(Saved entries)
--
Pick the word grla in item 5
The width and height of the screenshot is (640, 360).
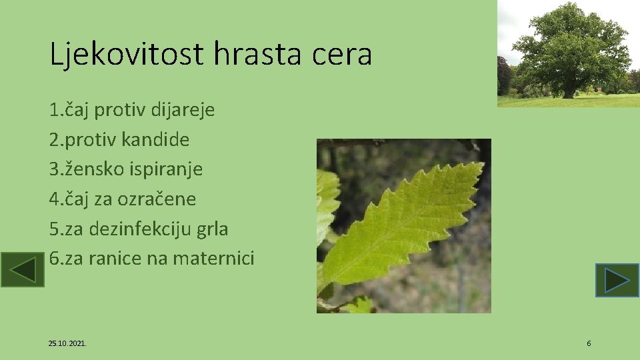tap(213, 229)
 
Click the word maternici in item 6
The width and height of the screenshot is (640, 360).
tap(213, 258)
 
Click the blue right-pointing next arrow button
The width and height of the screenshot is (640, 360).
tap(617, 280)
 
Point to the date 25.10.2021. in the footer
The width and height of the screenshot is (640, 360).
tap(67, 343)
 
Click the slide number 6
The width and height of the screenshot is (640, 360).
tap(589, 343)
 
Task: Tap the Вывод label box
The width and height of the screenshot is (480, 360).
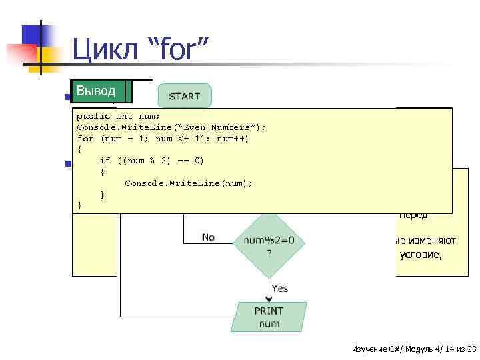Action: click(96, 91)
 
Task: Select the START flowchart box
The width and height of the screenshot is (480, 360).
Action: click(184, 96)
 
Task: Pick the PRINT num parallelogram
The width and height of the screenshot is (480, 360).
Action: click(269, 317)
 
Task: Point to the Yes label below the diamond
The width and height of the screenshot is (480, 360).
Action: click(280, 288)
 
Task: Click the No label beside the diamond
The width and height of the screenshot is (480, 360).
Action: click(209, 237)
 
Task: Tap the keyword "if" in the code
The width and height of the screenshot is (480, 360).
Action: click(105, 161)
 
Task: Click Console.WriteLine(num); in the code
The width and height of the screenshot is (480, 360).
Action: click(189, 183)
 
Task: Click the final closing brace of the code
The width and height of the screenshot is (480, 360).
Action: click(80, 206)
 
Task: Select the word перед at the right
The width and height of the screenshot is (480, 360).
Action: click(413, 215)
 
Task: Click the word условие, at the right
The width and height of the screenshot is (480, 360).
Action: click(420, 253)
--
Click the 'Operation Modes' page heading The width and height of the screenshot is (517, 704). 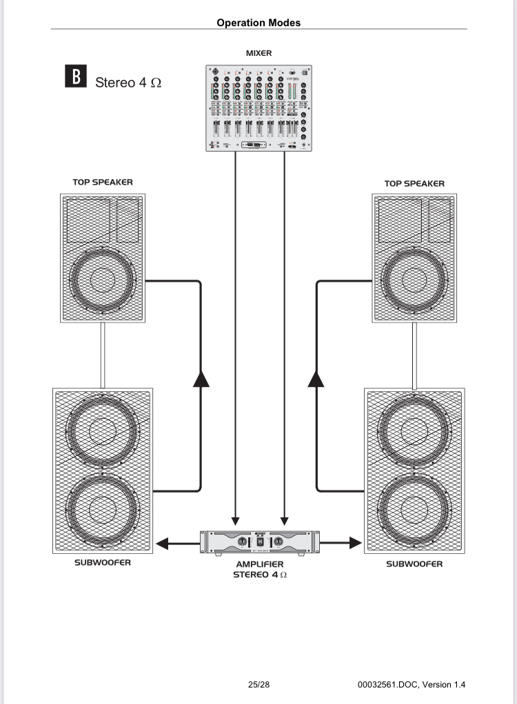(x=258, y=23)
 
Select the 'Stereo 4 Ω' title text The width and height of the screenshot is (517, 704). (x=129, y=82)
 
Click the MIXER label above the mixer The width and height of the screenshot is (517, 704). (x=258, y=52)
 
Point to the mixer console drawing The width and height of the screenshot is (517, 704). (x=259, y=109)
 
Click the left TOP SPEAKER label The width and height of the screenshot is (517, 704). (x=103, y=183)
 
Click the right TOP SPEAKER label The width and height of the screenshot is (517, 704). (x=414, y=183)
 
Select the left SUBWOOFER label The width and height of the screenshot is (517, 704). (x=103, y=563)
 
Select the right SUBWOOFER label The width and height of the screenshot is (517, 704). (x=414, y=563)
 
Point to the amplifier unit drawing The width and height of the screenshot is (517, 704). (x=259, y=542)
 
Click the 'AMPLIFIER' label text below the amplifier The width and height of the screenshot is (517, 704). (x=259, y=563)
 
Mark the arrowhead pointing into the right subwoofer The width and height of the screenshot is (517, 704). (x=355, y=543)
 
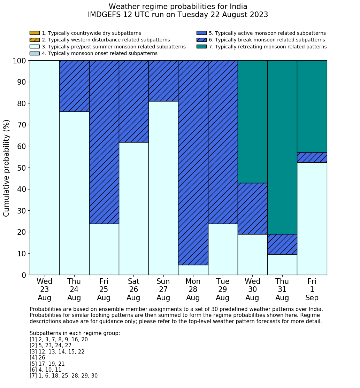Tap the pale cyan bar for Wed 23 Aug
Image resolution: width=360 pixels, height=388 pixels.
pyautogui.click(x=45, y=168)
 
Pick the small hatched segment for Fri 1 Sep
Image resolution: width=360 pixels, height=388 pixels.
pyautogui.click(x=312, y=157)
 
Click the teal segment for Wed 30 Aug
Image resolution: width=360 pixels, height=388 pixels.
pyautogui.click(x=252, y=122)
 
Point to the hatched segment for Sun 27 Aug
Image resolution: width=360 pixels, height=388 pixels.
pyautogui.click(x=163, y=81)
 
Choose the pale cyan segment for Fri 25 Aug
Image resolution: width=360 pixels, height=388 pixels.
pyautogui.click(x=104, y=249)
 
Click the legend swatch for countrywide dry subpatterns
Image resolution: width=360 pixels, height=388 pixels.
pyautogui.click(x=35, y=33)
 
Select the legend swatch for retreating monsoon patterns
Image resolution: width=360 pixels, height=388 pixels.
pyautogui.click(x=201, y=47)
--
## WHAT IS BEING ASKED
Please output the data from the line with "Pick the word grla in item 5" to the line with "Action: click(280, 288)", both included, as a JSON list of strings with one string per line. Skip blank lines and leave out the pictures.

## ANSWER TO THE TASK
[
  "Pick the word grla in item 5",
  "The width and height of the screenshot is (640, 360).",
  "tap(213, 229)",
  "Click the word maternici in item 6",
  "The width and height of the screenshot is (640, 360).",
  "tap(213, 258)",
  "Click the blue right-pointing next arrow button",
  "The width and height of the screenshot is (640, 360).",
  "tap(617, 280)",
  "Point to the date 25.10.2021. in the footer",
  "The width and height of the screenshot is (640, 360).",
  "tap(67, 343)",
  "Click the slide number 6",
  "The width and height of the screenshot is (640, 360).",
  "tap(589, 343)",
  "Task: Tap the Вывод label box",
  "The width and height of the screenshot is (480, 360).",
  "Action: click(96, 91)",
  "Task: Select the START flowchart box",
  "The width and height of the screenshot is (480, 360).",
  "Action: click(184, 96)",
  "Task: Pick the PRINT num parallelogram",
  "The width and height of the screenshot is (480, 360).",
  "Action: click(269, 317)",
  "Task: Point to the Yes label below the diamond",
  "The width and height of the screenshot is (480, 360).",
  "Action: click(280, 288)"
]